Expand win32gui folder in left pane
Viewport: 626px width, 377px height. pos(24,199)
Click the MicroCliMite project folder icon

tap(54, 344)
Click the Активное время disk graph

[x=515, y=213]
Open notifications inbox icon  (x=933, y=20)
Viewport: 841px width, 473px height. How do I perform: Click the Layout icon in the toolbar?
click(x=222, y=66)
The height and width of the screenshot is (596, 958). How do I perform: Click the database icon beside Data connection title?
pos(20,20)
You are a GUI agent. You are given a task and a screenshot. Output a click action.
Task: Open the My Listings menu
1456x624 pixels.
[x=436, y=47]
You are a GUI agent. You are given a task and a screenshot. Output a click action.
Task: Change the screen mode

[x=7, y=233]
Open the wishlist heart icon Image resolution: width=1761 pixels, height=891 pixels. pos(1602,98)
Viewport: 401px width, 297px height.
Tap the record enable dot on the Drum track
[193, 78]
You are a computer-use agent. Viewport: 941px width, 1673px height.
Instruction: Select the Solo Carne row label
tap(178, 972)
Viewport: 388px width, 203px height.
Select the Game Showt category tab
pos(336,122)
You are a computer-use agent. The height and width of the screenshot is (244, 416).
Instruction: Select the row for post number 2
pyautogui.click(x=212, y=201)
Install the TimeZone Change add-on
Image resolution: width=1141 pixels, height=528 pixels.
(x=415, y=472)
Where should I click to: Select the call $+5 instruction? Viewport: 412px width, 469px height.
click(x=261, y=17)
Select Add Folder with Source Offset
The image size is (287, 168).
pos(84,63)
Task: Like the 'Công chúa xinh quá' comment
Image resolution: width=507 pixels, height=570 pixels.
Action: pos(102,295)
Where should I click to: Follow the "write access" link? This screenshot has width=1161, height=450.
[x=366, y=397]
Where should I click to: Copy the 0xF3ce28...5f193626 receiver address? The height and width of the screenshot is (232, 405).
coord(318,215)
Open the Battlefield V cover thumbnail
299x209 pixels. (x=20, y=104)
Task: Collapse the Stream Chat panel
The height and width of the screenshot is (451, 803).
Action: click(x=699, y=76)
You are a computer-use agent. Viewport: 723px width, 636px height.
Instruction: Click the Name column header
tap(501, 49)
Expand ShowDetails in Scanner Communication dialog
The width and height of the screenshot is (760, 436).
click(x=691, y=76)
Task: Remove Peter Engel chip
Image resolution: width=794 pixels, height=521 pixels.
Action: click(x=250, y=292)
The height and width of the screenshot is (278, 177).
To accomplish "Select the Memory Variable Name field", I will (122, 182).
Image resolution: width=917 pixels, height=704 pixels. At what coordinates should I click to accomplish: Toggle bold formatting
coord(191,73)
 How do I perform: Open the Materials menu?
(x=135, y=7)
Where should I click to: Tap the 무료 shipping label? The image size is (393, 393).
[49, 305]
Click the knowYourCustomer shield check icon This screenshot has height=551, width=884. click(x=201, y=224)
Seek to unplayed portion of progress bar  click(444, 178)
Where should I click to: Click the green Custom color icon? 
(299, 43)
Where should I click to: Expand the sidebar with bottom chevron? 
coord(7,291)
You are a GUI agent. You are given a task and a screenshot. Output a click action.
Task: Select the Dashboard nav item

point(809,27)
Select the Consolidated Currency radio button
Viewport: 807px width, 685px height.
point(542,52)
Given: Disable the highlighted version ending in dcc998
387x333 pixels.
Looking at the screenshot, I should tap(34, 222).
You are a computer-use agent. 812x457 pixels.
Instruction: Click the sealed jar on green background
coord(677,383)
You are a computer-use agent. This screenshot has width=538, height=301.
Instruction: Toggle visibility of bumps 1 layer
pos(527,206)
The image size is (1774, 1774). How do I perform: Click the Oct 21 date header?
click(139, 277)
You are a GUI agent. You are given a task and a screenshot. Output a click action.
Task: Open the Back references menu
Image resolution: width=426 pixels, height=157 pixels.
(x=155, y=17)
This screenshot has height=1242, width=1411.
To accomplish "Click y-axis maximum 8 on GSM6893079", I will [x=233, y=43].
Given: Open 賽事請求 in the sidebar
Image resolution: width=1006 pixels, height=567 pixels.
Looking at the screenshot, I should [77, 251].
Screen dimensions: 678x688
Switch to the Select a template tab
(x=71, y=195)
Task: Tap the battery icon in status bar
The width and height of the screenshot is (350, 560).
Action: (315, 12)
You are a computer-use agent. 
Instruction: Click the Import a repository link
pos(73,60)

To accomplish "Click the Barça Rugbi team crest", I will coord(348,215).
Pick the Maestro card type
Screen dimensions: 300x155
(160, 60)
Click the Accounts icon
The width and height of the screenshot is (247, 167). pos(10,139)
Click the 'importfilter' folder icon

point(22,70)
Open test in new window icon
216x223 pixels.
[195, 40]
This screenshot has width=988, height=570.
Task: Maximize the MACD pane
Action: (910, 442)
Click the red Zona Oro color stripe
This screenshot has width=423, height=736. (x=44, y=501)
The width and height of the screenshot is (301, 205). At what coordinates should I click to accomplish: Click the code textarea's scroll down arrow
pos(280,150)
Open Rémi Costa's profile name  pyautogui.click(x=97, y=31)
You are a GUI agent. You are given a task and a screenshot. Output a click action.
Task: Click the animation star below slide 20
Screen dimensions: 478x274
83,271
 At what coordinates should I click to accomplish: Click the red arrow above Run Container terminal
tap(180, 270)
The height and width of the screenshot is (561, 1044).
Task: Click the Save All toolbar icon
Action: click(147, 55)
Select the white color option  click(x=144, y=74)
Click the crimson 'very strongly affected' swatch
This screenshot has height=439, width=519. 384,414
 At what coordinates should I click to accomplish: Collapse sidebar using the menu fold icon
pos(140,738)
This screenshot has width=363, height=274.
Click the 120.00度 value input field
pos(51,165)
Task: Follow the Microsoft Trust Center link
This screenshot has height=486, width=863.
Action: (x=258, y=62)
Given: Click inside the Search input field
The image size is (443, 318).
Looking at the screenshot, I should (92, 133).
• • • • • • •
__The task__: Retype all the data, changing nothing.

__Response area__:
Expand win32gui folder in left pane
Viewport: 626px width, 377px height. pos(24,199)
Click the MicroCliMite project folder icon

tap(54, 344)
Click the Активное время disk graph

[x=515, y=213]
Open notifications inbox icon  (x=933, y=20)
Viewport: 841px width, 473px height. How do I perform: Click the Layout icon in the toolbar?
click(x=222, y=66)
The height and width of the screenshot is (596, 958). How do I perform: Click the database icon beside Data connection title?
pos(20,20)
You are a GUI agent. You are given a task and a screenshot. Output a click action.
Task: Open the My Listings menu
1456x624 pixels.
[x=436, y=47]
You are a GUI agent. You are given a task and a screenshot. Output a click action.
Task: Change the screen mode

[x=7, y=233]
Open the wishlist heart icon Image resolution: width=1761 pixels, height=891 pixels. pos(1602,98)
Viewport: 401px width, 297px height.
Tap the record enable dot on the Drum track
[193, 78]
You are a computer-use agent. Viewport: 941px width, 1673px height.
Instruction: Select the Solo Carne row label
tap(178, 972)
Viewport: 388px width, 203px height.
Select the Game Showt category tab
pos(336,122)
You are a computer-use agent. The height and width of the screenshot is (244, 416).
Instruction: Select the row for post number 2
pyautogui.click(x=212, y=201)
Install the TimeZone Change add-on
Image resolution: width=1141 pixels, height=528 pixels.
(x=415, y=472)
Where should I click to: Select the call $+5 instruction? Viewport: 412px width, 469px height.
click(x=261, y=17)
Select Add Folder with Source Offset
The image size is (287, 168).
pos(84,63)
Task: Like the 'Công chúa xinh quá' comment
Image resolution: width=507 pixels, height=570 pixels.
Action: pos(102,295)
Where should I click to: Follow the "write access" link? This screenshot has width=1161, height=450.
[x=366, y=397]
Where should I click to: Copy the 0xF3ce28...5f193626 receiver address? The height and width of the screenshot is (232, 405).
coord(318,215)
Open the Battlefield V cover thumbnail
299x209 pixels. (x=20, y=104)
Task: Collapse the Stream Chat panel
The height and width of the screenshot is (451, 803).
Action: click(x=699, y=76)
You are a computer-use agent. Viewport: 723px width, 636px height.
Instruction: Click the Name column header
tap(501, 49)
Expand ShowDetails in Scanner Communication dialog
The width and height of the screenshot is (760, 436).
click(x=691, y=76)
Task: Remove Peter Engel chip
Image resolution: width=794 pixels, height=521 pixels.
Action: click(x=250, y=292)
The height and width of the screenshot is (278, 177).
To accomplish "Select the Memory Variable Name field", I will (122, 182).
Image resolution: width=917 pixels, height=704 pixels. At what coordinates should I click to accomplish: Toggle bold formatting
coord(191,73)
 How do I perform: Open the Materials menu?
(x=135, y=7)
Where should I click to: Tap the 무료 shipping label? The image size is (393, 393).
[49, 305]
Click the knowYourCustomer shield check icon This screenshot has height=551, width=884. click(x=201, y=224)
Seek to unplayed portion of progress bar  click(444, 178)
Where should I click to: Click the green Custom color icon? 
(299, 43)
Where should I click to: Expand the sidebar with bottom chevron? 
coord(7,291)
You are a GUI agent. You are given a task and a screenshot. Output a click action.
Task: Select the Dashboard nav item

point(809,27)
Select the Consolidated Currency radio button
Viewport: 807px width, 685px height.
point(542,52)
Given: Disable the highlighted version ending in dcc998
387x333 pixels.
Looking at the screenshot, I should tap(34, 222).
You are a computer-use agent. 812x457 pixels.
Instruction: Click the sealed jar on green background
coord(677,383)
You are a computer-use agent. This screenshot has width=538, height=301.
Instruction: Toggle visibility of bumps 1 layer
pos(527,206)
The image size is (1774, 1774). How do I perform: Click the Oct 21 date header?
click(139, 277)
You are a GUI agent. You are given a task and a screenshot. Output a click action.
Task: Open the Back references menu
Image resolution: width=426 pixels, height=157 pixels.
(x=155, y=17)
This screenshot has height=1242, width=1411.
To accomplish "Click y-axis maximum 8 on GSM6893079", I will [x=233, y=43].
Given: Open 賽事請求 in the sidebar
Image resolution: width=1006 pixels, height=567 pixels.
Looking at the screenshot, I should [77, 251].
Screen dimensions: 678x688
Switch to the Select a template tab
(x=71, y=195)
Task: Tap the battery icon in status bar
The width and height of the screenshot is (350, 560).
Action: (315, 12)
You are a computer-use agent. 
Instruction: Click the Import a repository link
pos(73,60)

To accomplish "Click the Barça Rugbi team crest", I will coord(348,215).
Pick the Maestro card type
Screen dimensions: 300x155
(160, 60)
Click the Accounts icon
The width and height of the screenshot is (247, 167). pos(10,139)
Click the 'importfilter' folder icon

point(22,70)
Open test in new window icon
216x223 pixels.
[195, 40]
This screenshot has width=988, height=570.
Task: Maximize the MACD pane
Action: (910, 442)
Click the red Zona Oro color stripe
This screenshot has width=423, height=736. (x=44, y=501)
The width and height of the screenshot is (301, 205). At what coordinates should I click to accomplish: Click the code textarea's scroll down arrow
pos(280,150)
Open Rémi Costa's profile name  pyautogui.click(x=97, y=31)
You are a GUI agent. You are given a task and a screenshot. Output a click action.
Task: Click the animation star below slide 20
Screen dimensions: 478x274
83,271
 At what coordinates should I click to accomplish: Click the red arrow above Run Container terminal
tap(180, 270)
The height and width of the screenshot is (561, 1044).
Task: Click the Save All toolbar icon
Action: click(147, 55)
Select the white color option  click(x=144, y=74)
Click the crimson 'very strongly affected' swatch
This screenshot has height=439, width=519. 384,414
 At what coordinates should I click to accomplish: Collapse sidebar using the menu fold icon
pos(140,738)
This screenshot has width=363, height=274.
Click the 120.00度 value input field
pos(51,165)
Task: Follow the Microsoft Trust Center link
This screenshot has height=486, width=863.
Action: (x=258, y=62)
Given: Click inside the Search input field
The image size is (443, 318).
Looking at the screenshot, I should (92, 133).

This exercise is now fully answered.